Tictactouc
commented
5 months ago Hi, I will make a README tonight but the goal of this repository was to document my process to unlock a Thinkpad x270 locked with supervisor password (If I recall correctly, the BIOS was still accessible if I entered the pass "0000" but all BIOS option was greyed out if ) and the TPM security chip was enabled too.

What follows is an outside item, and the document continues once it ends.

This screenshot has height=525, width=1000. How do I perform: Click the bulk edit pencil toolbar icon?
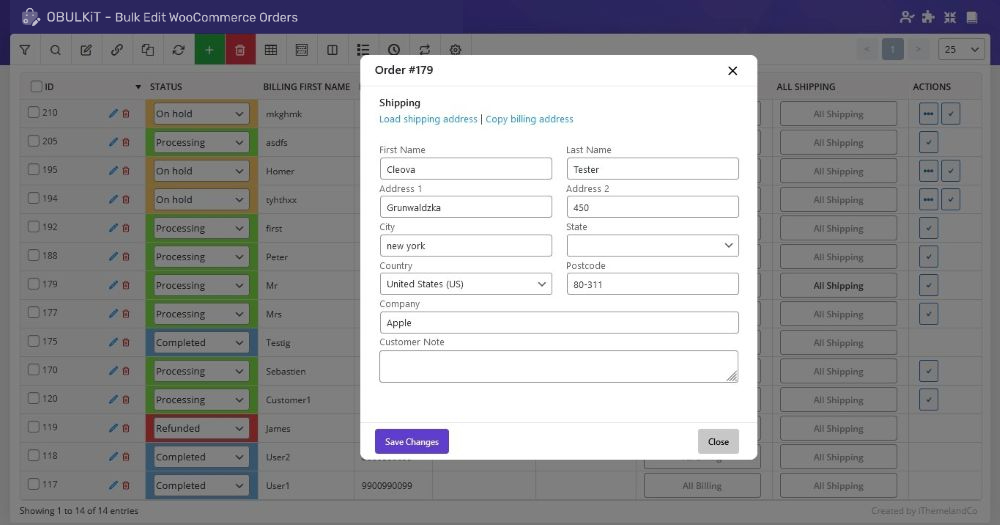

So, in short, the process involved multiple step :
Setup
A lot of the above process is well described in this link : https://winraid.level1techs.com/t/guide-flash-bios-with-ch341a-programmer/32948
-
The first step was to buy the CH341A programmer in order to access the memory of the BIOS chip, and modding the programmer in order to get an output of 3.3v from the data line instead of the 4.8v that it was outputting. Apparently it was caused by a conception defect prior to the v1.6 of the programmer. Also from what I've understood this defect is not a big deal because the current is very very low and it is very unlikely to fry the chip with this defect. Anyway, I really didn't wanted to broke the bios chip and loose the Laptop so I did the mod. A good ressource about this process is well described here : https://www.youtube.com/watch?v=HwnzzF645hA
-
The next step was to install the software "AsProgrammer" and the driver of the programmer that can be found here (the good one is CH341PAR.EXE) : https://www.onetransistor.eu/2017/08/ch341a-mini-programmer-schematic.html
-
The last step for completing the setup is to locate the chip (which is a Winbond W25Q128FV) under the black plastic; right next to the CPU and to connect the clip to it (be careful with the orientation).

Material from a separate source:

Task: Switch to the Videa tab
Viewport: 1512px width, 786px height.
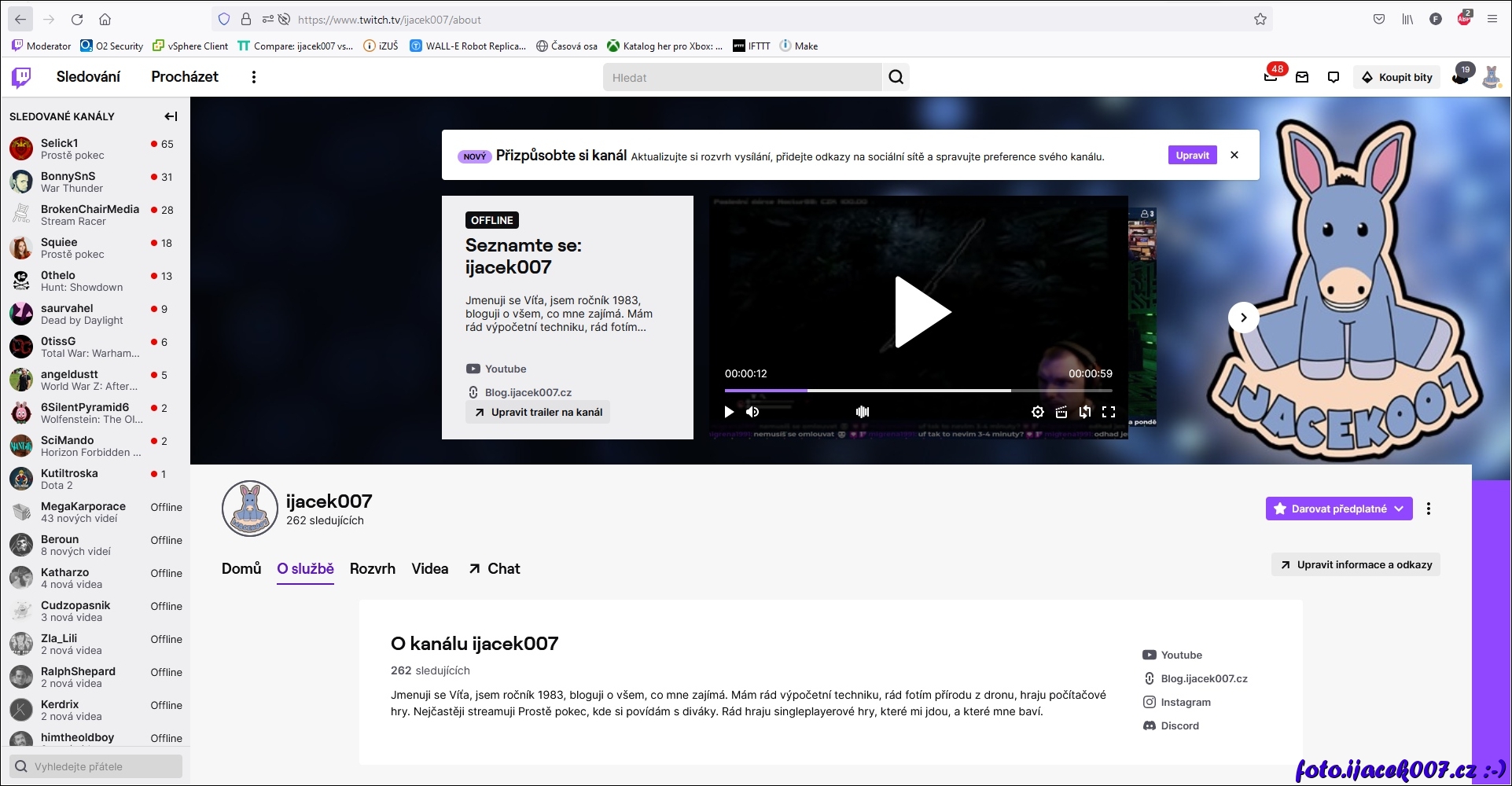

At this point the setup should look like this :
Dumping and patching the BIOS EEPROM data
-
Using AsProgrammer, I made multiple dump of the data and I compared it to make sure it was not corrupted.
-
Now the real game begin, the dump need to be patched with a special tool found in the Band cap forum (all the credit go to these guys) THIS IS THE MAGICAL LINK WHERE ALL THE WITCHCRAFT HAPPEN : https://badcaps.net/forum/showthread.php?t=87588 From what I have understood, the tool modify some region of data, notably the DXE drivers and replace it with a custom one made to exploit some vulnerability to trick the BIOS into thinking it's brand new and erase the password stored in the TPM security chip . (I will try to understand and explain it better when I will write the README). Anyway, I've ran the tool accordingly to the steps described in the link above and applied the patch. Then I checked that the patch had made modification to the data by comparing the patched bios with the old one using WinMerge
-
After that, using AsProgrammer I've erased the bios and writted the patched one.
Running the exploit and rewriting the old one
Now that the patched bios have been written to the bios I just followed the step described in the Band Cap forum : (this is copied from the original post)
- Boot the machine
- Press ENTER/F1/etc. to enter BIOS settings
- Enter any character when asked for Supervisor Password
- Press enter when it shows Hardware ID
- Press space bar 2x when asked
- Turn off machine
And voila the laptop was unlocked
I intend to use this message as a base for writing the README
Can you explain what the file is for?